▶ Exercise objective
State the number of lines in these records that include the word "Given", and add nothing to it.

▶ Data to use
*** Block opens ***

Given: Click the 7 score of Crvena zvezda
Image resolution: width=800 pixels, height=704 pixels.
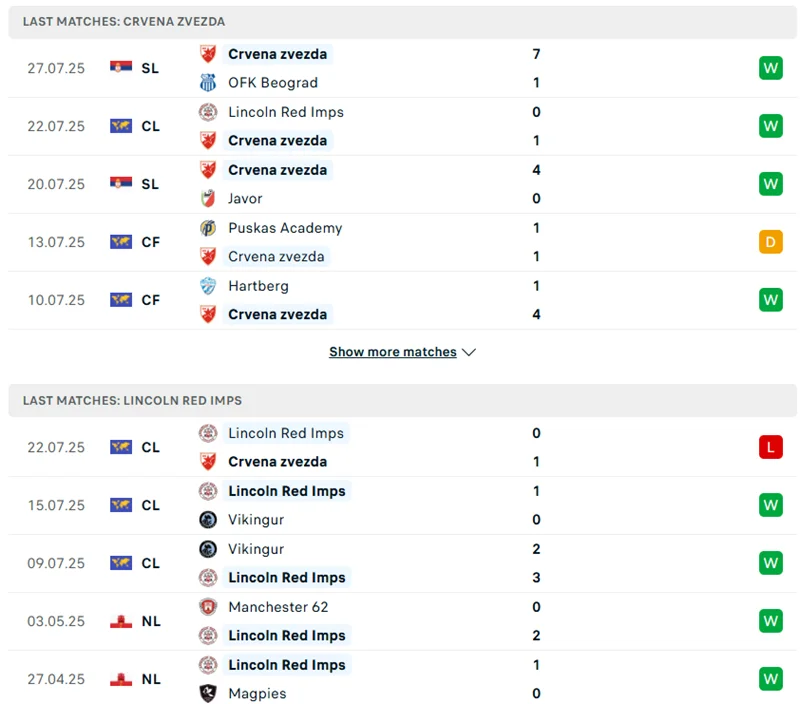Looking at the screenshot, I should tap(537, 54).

*** Block closes ***
*** Block opens ***

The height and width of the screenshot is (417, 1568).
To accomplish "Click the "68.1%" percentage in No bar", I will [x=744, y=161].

*** Block closes ***
*** Block opens ***

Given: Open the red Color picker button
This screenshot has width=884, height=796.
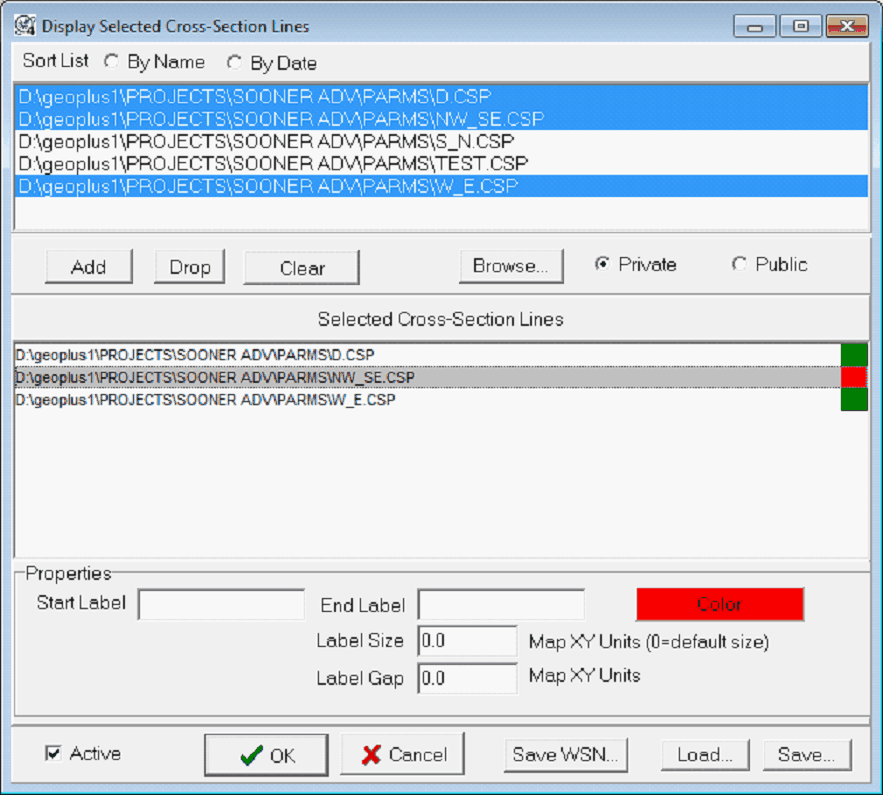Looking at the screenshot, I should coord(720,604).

*** Block closes ***

▶ Response
2